Stored data entries:
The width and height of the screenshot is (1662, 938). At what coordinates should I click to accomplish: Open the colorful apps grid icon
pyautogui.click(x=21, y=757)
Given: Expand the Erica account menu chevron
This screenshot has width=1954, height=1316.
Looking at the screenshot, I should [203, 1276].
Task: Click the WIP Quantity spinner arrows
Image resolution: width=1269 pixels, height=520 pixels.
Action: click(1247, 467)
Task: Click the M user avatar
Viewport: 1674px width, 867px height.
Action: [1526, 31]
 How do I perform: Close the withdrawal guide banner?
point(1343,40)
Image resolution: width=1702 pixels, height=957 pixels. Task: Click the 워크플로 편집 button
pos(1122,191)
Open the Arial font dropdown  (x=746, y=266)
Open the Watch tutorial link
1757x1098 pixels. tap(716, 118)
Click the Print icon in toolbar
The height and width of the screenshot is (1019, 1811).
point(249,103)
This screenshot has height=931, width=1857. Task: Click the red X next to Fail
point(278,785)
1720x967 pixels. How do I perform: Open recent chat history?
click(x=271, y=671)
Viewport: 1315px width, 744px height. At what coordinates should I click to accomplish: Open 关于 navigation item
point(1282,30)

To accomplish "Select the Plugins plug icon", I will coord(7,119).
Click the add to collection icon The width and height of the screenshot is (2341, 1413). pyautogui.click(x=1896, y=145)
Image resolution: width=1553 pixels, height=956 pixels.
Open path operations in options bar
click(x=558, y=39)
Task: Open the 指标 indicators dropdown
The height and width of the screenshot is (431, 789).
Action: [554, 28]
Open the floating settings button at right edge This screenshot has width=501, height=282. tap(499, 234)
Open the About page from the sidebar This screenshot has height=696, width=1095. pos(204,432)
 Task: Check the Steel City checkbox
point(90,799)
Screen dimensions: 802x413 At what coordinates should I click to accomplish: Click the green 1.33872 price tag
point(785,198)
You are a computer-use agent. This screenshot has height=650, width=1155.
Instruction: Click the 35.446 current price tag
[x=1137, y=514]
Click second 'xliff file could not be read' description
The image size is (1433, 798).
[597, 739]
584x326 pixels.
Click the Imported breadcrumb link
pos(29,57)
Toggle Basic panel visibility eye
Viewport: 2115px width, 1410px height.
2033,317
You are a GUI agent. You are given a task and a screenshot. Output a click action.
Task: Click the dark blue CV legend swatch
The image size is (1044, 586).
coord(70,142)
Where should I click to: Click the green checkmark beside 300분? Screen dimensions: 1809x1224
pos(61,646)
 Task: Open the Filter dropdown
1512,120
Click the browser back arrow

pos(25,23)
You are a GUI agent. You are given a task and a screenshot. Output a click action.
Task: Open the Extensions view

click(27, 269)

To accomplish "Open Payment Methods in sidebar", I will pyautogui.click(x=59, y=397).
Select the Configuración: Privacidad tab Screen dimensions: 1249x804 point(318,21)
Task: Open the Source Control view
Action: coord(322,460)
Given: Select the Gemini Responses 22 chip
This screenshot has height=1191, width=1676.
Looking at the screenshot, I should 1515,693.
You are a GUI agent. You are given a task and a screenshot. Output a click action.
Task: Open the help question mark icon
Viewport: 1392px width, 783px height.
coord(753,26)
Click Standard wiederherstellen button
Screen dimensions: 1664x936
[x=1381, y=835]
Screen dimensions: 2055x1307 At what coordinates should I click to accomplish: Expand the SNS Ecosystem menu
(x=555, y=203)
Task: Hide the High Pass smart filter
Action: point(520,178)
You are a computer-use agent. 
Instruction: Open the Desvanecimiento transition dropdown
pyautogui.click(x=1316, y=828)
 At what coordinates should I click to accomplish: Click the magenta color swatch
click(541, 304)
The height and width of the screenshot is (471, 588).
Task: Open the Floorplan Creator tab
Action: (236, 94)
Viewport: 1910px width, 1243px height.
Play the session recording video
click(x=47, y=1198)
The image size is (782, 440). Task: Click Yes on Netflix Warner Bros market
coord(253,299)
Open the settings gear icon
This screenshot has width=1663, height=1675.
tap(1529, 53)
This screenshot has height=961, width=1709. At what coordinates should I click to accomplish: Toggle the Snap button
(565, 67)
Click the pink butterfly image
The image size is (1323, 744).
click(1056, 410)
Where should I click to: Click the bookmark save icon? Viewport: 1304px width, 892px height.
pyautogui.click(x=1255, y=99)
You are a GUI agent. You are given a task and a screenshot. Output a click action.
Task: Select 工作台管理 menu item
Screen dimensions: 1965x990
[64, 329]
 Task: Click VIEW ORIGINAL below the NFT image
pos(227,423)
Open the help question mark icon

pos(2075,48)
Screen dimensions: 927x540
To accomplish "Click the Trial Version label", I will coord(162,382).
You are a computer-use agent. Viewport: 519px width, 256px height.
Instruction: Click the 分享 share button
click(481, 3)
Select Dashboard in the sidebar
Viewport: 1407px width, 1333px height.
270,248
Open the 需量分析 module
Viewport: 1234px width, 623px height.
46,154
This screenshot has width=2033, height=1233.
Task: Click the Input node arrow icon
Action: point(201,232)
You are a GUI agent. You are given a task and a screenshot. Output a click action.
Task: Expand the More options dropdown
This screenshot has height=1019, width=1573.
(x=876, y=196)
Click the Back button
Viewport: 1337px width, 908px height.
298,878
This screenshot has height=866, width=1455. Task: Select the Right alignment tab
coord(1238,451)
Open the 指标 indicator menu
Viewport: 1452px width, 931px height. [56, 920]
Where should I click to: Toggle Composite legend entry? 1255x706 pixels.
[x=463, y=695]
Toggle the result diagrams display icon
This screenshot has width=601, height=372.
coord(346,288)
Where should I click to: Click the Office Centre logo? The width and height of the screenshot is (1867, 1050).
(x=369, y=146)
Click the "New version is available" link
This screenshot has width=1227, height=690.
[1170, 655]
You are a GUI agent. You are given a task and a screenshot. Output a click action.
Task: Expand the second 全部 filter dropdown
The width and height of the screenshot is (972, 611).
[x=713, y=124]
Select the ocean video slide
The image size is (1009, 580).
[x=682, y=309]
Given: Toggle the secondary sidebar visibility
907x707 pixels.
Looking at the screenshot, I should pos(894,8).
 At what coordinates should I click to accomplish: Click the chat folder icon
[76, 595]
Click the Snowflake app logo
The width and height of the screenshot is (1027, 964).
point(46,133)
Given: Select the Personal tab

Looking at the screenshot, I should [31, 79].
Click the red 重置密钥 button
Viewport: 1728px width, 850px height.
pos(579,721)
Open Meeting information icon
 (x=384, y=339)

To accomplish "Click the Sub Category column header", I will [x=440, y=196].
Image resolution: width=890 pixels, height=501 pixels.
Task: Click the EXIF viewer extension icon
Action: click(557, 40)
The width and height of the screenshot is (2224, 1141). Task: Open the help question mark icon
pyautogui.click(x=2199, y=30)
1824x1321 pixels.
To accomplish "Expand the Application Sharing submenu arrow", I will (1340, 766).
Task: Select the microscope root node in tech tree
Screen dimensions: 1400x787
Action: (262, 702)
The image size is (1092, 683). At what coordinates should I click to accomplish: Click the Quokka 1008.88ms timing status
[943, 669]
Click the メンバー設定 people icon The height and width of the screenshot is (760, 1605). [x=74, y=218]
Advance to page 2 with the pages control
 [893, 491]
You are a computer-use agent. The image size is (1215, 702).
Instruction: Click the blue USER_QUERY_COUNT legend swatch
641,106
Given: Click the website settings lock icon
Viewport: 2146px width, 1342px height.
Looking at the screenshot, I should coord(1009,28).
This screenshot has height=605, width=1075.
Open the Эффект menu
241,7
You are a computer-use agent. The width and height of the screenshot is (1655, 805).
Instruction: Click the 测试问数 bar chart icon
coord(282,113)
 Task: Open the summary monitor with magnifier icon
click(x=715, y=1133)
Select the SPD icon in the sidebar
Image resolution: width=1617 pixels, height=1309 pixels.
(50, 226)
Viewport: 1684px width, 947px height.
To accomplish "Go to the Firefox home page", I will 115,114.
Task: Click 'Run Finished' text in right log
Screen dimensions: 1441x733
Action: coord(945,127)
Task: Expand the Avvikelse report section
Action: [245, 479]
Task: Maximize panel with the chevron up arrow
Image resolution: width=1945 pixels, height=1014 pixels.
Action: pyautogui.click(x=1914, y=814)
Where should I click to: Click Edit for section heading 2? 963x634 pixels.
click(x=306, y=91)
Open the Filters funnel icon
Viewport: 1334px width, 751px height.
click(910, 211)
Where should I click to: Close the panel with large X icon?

Assignment: Repeat each line of the data above, exactly as it appears, from the first through the line that contains "Task: Click the WIP Quantity spinner arrows".

Solved exercise:
The width and height of the screenshot is (1662, 938). At what coordinates should I click to accomplish: Open the colorful apps grid icon
pyautogui.click(x=21, y=757)
Given: Expand the Erica account menu chevron
This screenshot has width=1954, height=1316.
Looking at the screenshot, I should [203, 1276].
Task: Click the WIP Quantity spinner arrows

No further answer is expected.